As she explained it to me, it was routine wear and tear found most often in nurses and nurse’s aides. A little overuse, a little aging, repetitive events and the next thing you know you have back problems. She didn’t even do an x-ray or an MRI. She was so confident of her diagnosis (after a thorough exam) that she said for me to take my anti-inflammatories, go to physical therapy, and try to lose a little weight and I should be fine.
Cumulative Trauma Disorder
What is going on with me — and happens to thousands of other people (nurses just happen to lead the list) — is called cumulative trauma disorders (CTDs). Cumulative trauma disorders are injuries of the musculoskeletal and nervous systems that may be caused by routine tasks and exertions Cumulative trauma disorders are also called regional musculoskeletal disorders, repetitive motion disorders (RMDs), overuse syndromes, repetitive motion injuries, or repetitive strain injuries.
These painful and sometimes crippling disorders develop gradually over periods of weeks, months, or years. Nurses are routinely faced with a wide array of occupational hazards that place us at risk for work-related musculoskeletal injuries. Musculoskeletal disorders represent one of the most frequently occurring and costly occupational issues in nursing.

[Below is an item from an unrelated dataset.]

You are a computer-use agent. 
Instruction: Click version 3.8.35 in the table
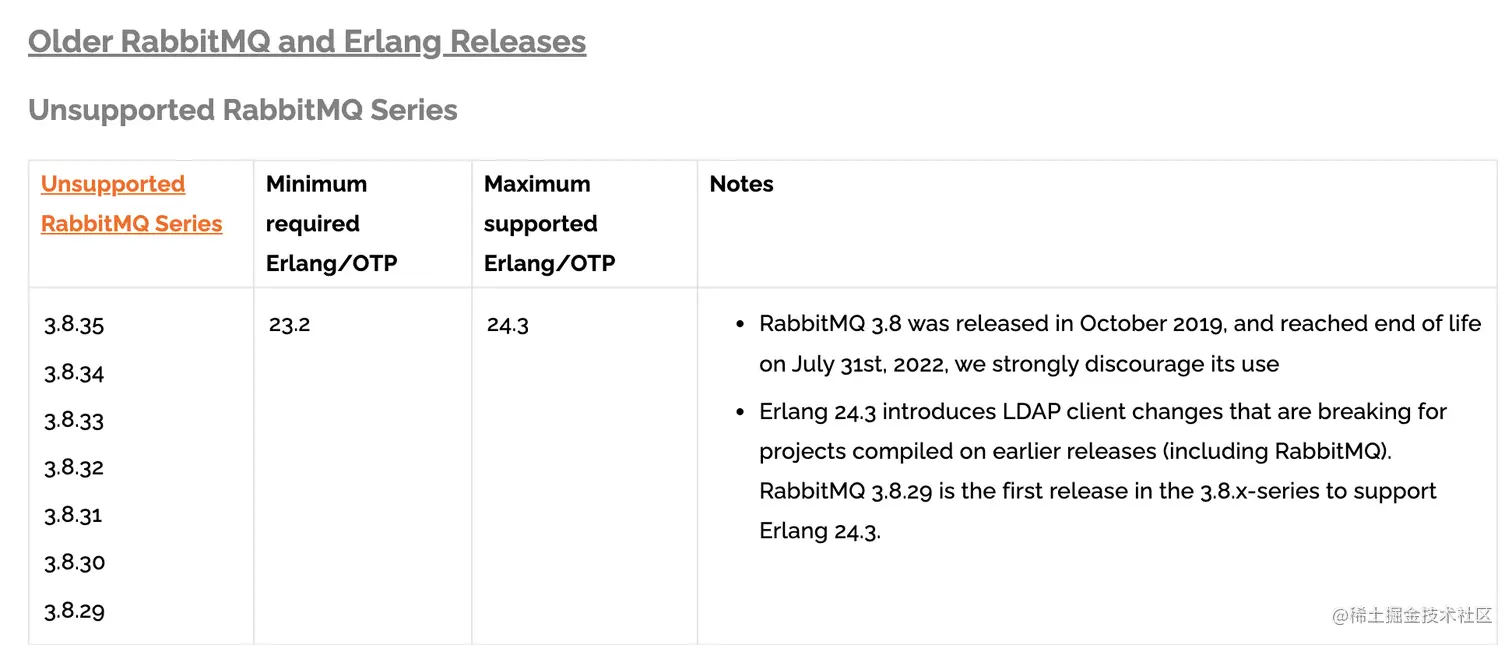pyautogui.click(x=74, y=325)
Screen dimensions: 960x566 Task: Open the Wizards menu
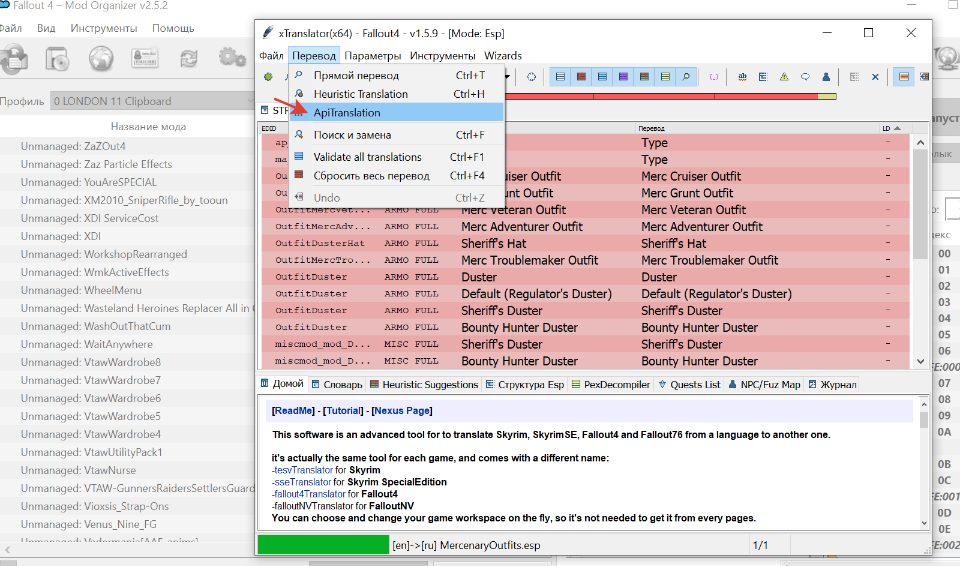[503, 56]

The duties we take for granted in an average day that can lead to injury include duration, frequency, and magnitude of ergonomic stressors. Examples of ergonomic stressors include:
Other factors such as extreme temperatures, poor lighting, general health, age, and gender can also have an effect. Combine those with standing in one position for one period of time (working as a scrub nurse in the operating room) and overexertion (such as dealing with a combative patient) and it is, in fact, impossible to predict exactly who might develop a CTD.
To increase awareness of CTD, organizations must implement injury awareness prevention measures. Whether in employee orientation, or in unit education seminars, employers must focus on teaching caregivers to report signs and symptoms of musculoskeletal disorders to supervisory personnel immediately. This ensures that measures may be taken to reduce a subsequent increase in severity and cost related to such injuries. Of course, this requires educating of supervisory personnel as well.
Another area where organizations can keep injuries in check and thereby protect their employees and their patients is by making sure proper equipment is available to do the necessary caregiver tasks. Making sure gait belts, slings, walkers, commode chairs, and chair lifts are available and the nursing staff knows how to use them will contribute to fewer injuries and a safer environment.
Training needs should be identified and provided for all levels of personnel. This includes the managers of nursing and other caregiving department’s management. The people in charge need to understand the importance of safe lifting practices and equipment and actively encourage their staff to use them. Of course, as mentioned before, nurses and other care providers need to understand the benefits of the policies and be comfortable using the equipment. Finally, maintenance personnel must be on board so they can complete preventative maintenance tasks, keeping the equipment in good repair.
If nothing else makes an impact on management and staff when it comes to working out methods for preventing CTDs it is time to show everyone the money. Administration, management, and staff need to understand what these injuries cost. The cost to the organization in worker’s compensation, medical treatment and rehab; not to mention rising insurance costs, lost labor, substitute labor and time is huge, in the millions of dollars annually. Nationally, the estimated average cost per claim is $24,000. If surgery is involved, the cost for claims increases significantly to $40,000 per injury or higher. One example of a back injury involving surgery totaled $240,000. And all this time, the injured healthcare provider isn’t working. Workers comp is no substitute for a regular paycheck.
In my next installment we will look at what we, as individuals, can do to keep CTDs at bay. Apparently it takes an overall life and work commitment, since all this can happen with “no precipitating event.”